3.2. Portée des circonstants intra-prédicatifs de temps et de lieu

Les circonstants intra-prédicatifs de temps et de lieu ont une portée principale sur le verbe et éventuellement sur l’un de ses actants. Ils sont tous sous la portée des modalités de l’énoncé. Leur déplacement peut être accompagné soit d’un changement de sens suite à un changement de portée, soit d’une anomalie qui rend l’énoncé inacceptable :

‘598. Quand il arrivait de bonne heure, il le surprenait dans son mauvais lit de sangle, que cachait un lambeau de tapisserie ; car Pellerin se couchait tard, fréquentant les théâtres avec assiduité. (ES, p. 95.)’ ‘(598a) *car Pellerin, tard, se couchait, fréquentant les théâtres avec assiduité.’ ‘(598b) *car tard, Pellerin se couchait, fréquentant les théâtres avec assiduité.’ ‘599. Les deux voisins, brouillés, s'abs­tenaient d'y paraître aux mêmes heures. Mais, depuis que Frédéric était revenu, le bonhomme s'y promenait plus souvent et n'épargnait pas les politesses au fils de Mme Moreau. (ES, pp. 159-160.)’ ‘(599a) Mais, depuis que Frédéric était revenu, plus souvent , le bonhomme s’y promenait et n’épargnait pas les politesses au fils de Mme Moreau.’

Il est bien évident qu’en changeant de position, le circonstant change de portée et change même de statut. Il n’est plus un circonstant intra-prédicatif, il est plutôt un circonstant extra-prédicatif qui porte sur l’énoncé dans son ensemble.

‘600. Frédéric fut charmé de ce désintéressement. Elle se ralentissait, il la crut fatiguée. Elle s'obstina à ne pas vou­loir de voiture et elle le congédia devant sa porte, en lui envoyant un baiser du bout des doigts. (ES, p. 234.)’ ‘(600a) Elle s'obstina à ne pas vou­loir de voiture et devant sa porte, elle le congédia en lui envoyant un baiser du bout des doigts.’

La différence est ici bien claire entre (600) et (601a) dans la mesure où le circonstant dans (600) localise dans l’espace le procès représenté par le verbe congédier, mais dans (601a), le circonstant localise à la fois : 1. l’actant représenté par le sujet, 2. le verbe de l’énoncé, 3. le complément de temps qui dénote la simultanéité des deux procès représenté par la forme verbale prépositionnelle généralement appelée le gérondif.
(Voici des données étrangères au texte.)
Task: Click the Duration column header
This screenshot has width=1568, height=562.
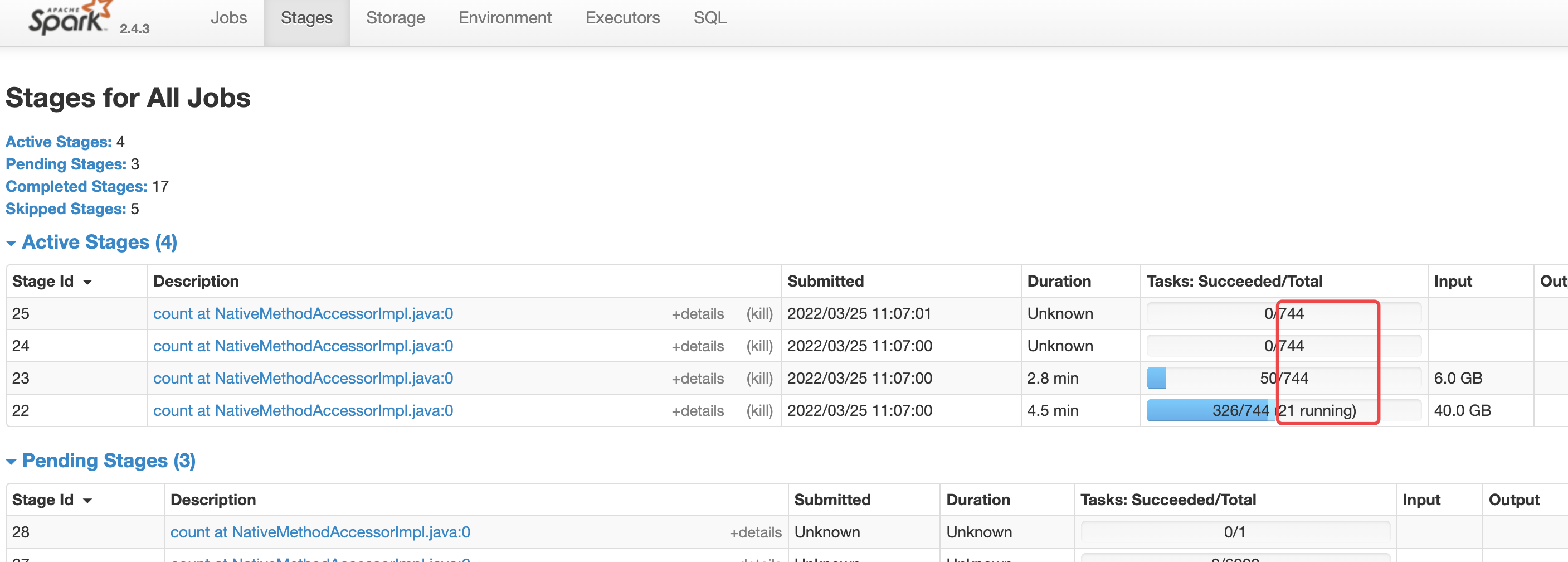Action: (1059, 280)
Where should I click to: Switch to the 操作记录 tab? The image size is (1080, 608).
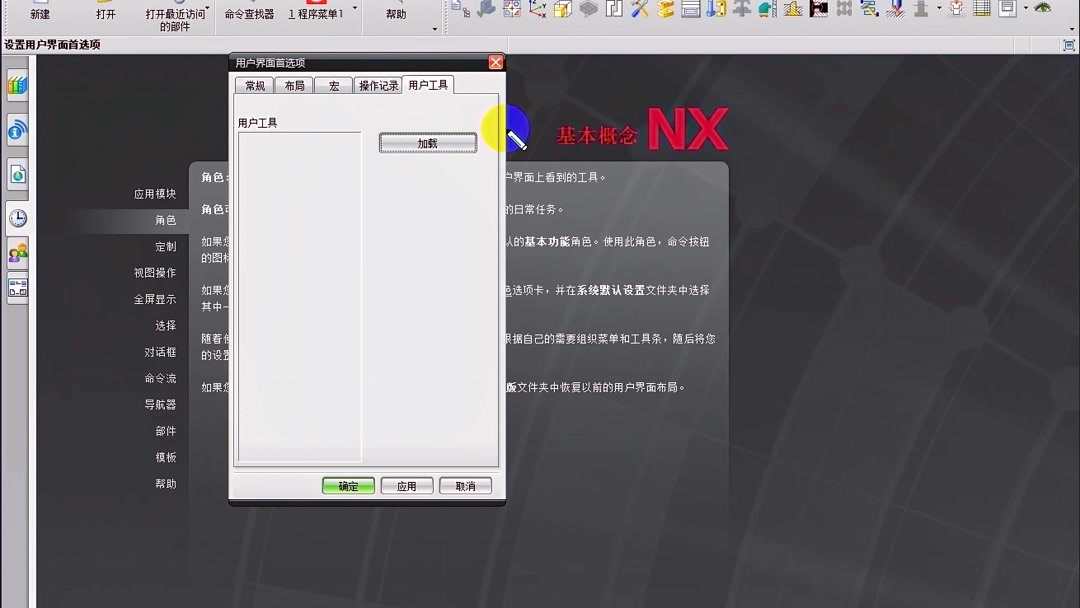[378, 85]
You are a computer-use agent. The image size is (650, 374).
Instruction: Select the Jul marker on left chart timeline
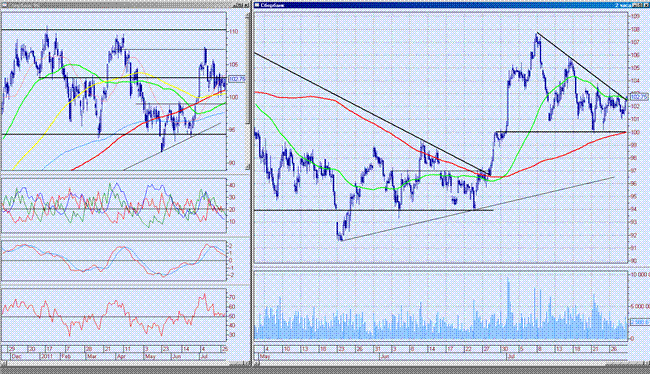click(204, 356)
Cette phrase peut être glosée par : tout cela a lieu devant la porte 1 .

Les subordonnées circonstancielles en quand et lorsque dans la subordination inverse peuvent, elles aussi, avoir le mode de fonctionnement intra-prédicatif :

‘602. Ils montaient dans leurs chambres quand un garçon du Cygne de la Croix apporta un billet. (ES, p. 61.)’ ‘603. Au milieu de la côte de Chailly, un nuage, crevant tout à coup, leur fit rabattre la capote. Presque aussitôt la pluie s'arrêta ; et les pavés des rues brillaient sous le soleil quand ils rentrèrent dans la ville. (ES, p. 429.)’ ‘604. Les confrères absents furent critiqués. On s'étonnait du prix de leurs oeuvres ; et tous se plaignaient de ne point gagner suffisamment, lorsque entra un homme de taille moyenne, l'habit fermé par un seul bouton, les yeux vifs, l'air un peu fou. (ES, p. 91.)’

On suppose toujours qu’il y a deux événements, l’un qui s’étend dans le temps et un autre événement plus court qui vient couper le premier pour le dater ou bien pour le localiser sur l’axe du temps.

Notes
1.

Ce critère est utilisé en annexe par L. Gosselin (1985), voir ici-même 1ère partie, chap. III.